You bid the job assuming a CAT in the yard. That assumption only holds if the financing closes before the mobilization date. Caterpillar iron is the benchmark on most commercial bids, and we work every day to put contractors in the seat without a six-week wait. Whether it's a 320 for a residential site package or a 349 on a large earthworks contract, we match the structure of the deal to what the machine actually earns on your specific jobs.
CAT equipment holds value well and lenders understand it, which usually means cleaner approval paths than some newer brands. We leverage that residual strength to build terms that don't bury you in the first year. Our minimum is $50,000 and the sweet spot is $100,000 to $150,000 and up, which covers most CAT excavator and dozer purchases whether you're buying dealer-new or pulling a good unit from auction.
Caterpillar's Lineup: What We See Most Often
The machines we finance most frequently tell you something about where the money is actually flowing. The CAT 320 is the workhorse of the mid-size class, a 20-ton machine that handles foundation excavation, utility trenching, and general site prep with a standard 21-foot dig depth. It is versatile enough that contractors run it across a wide variety of job types, which means lenders view it as strong collateral.
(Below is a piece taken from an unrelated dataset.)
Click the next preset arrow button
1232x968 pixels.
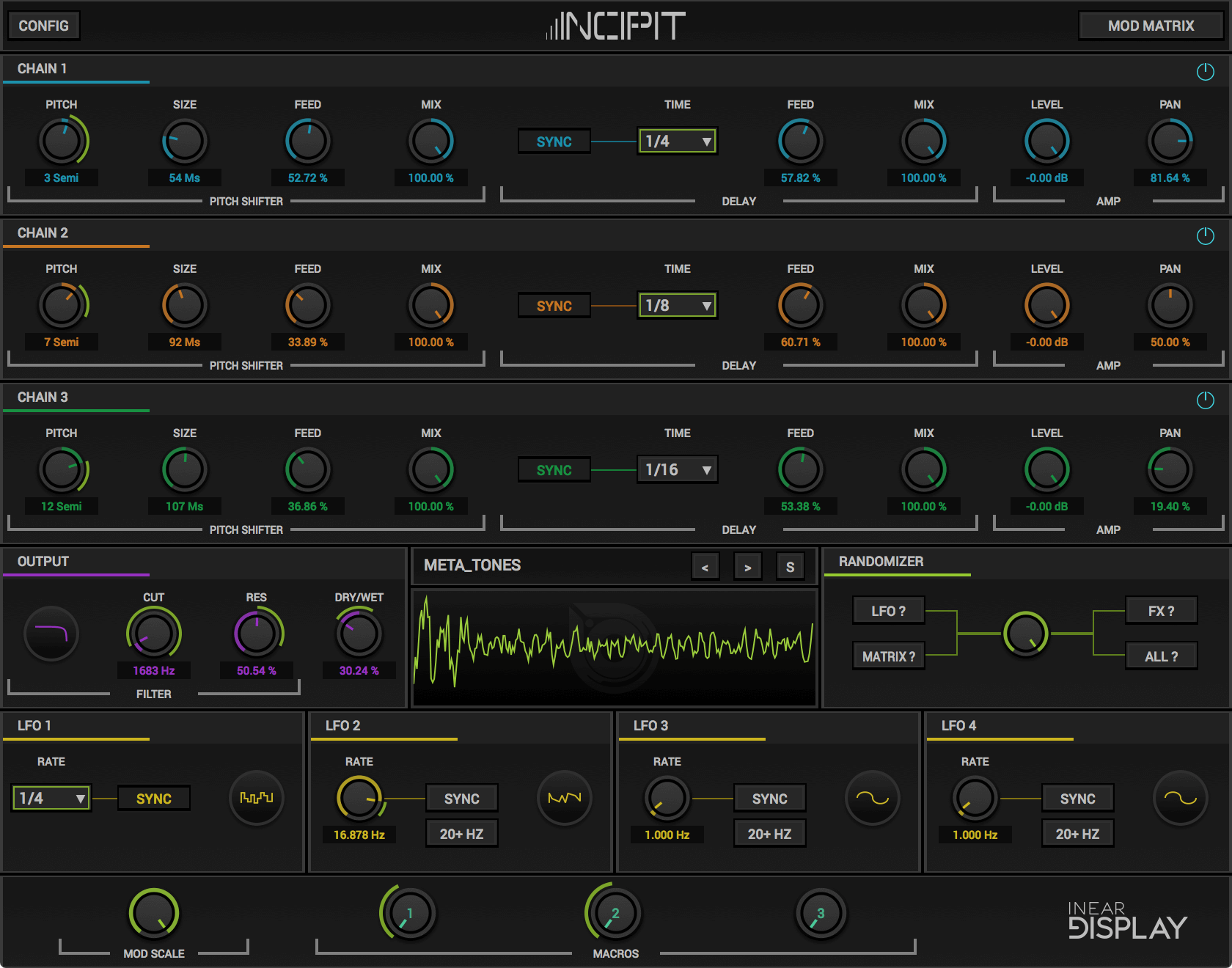(747, 567)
Step up in the lineup and the CAT 336 handles heavier production digging and works well paired with a fleet of articulated trucks on larger cut-and-fill contracts. For the biggest commercial earthworks bids, the 349 is a serious production machine, pulling well over 100,000 lb operating weight, and it prices accordingly.
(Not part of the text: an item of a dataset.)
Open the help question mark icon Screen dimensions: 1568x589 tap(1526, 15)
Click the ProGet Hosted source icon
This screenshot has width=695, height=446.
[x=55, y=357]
On the loading side, the 950 wheel loader is a staple at aggregate yards and on site prep work, and the 966 steps up for higher-tonnage aggregate and quarry applications. Dozers round out most dirt-contractor fleets, and the D6 is the model we see most often in site-development and land-clearing quotes.
- 320 series: mid-size crawler excavators, roughly 20 metric tons
- 336 series: large-frame production excavators, roughly 35 metric tons
- 349 series: heavy-production machines, 49 metric ton class
- D6 dozer: medium crawler dozer, suitable for grading and push work
- 950/966 loaders: 4-5 cubic yard class, quarry and site-prep applications
New CAT vs. Used: Where the Financing Logic Changes
New Caterpillar equipment carries a full factory warranty, which lenders treat as risk mitigation. That often translates to slightly lower rates and longer available terms on new iron versus used. The tradeoff is that purchase price is higher, so your monthly payment may not move as favorably as the rate alone suggests.
Used CAT is where a lot of smart operators find value. A well-maintained 320 or 336 with 4,000 to 6,000 hours can be financed at a significantly lower purchase price, and Caterpillar's parts availability means a repair cycle doesn't become a months-long parts hunt. We finance used CAT purchased from dealers, private parties, and auction, including auction and private-party deals that some lenders won't touch. If the machine has a recent undercarriage inspection and clean title, the deal usually works.
We also handle used equipment financing on higher-hour machines where you're getting into a unit specifically to rebuild it for a contract. Those deals require more documentation but they close when the underlying asset and contract support the number.
Which Contractors Come to Us for CAT Deals
Most of our CAT financing requests come from excavating contractors adding a second or third machine to serve a growing backlog, site-development firms scaling up for a multi-year residential project pipeline, and grading and earthwork contractors who need a specific machine class to qualify for a bid. We also work with operators buying their first CAT after years running competitive iron who want to step up for customer-facing reasons on commercial projects.
Credit-wise, we work with strong and mid-tier operators alike. B and C credit is considered. If you've had rough years in the business or are running thin on bank history, we look at the whole picture: equipment value, job backlog, and the specific machine's earning profile on your work type. An operator with contracts in hand and real receivables often qualifies when a pure credit score review would come back short.
How Fast the Deal Moves
Most CAT deals close in one to two weeks. The application-only path works on deals up to approximately $400,000, meaning no tax returns or multi-year financials, just a completed application and a look at the asset. Above that threshold or on more complex structures, we ask for three months of bank statements and standard business documentation.
The fastest deals are dealer-new machines with a clear invoice and a buyer who has a clean title history. Used-machine deals take a day or two longer for title checks and any required inspection documentation. If you're working against a specific mobilization date, tell us upfront and we'll structure the process around that deadline.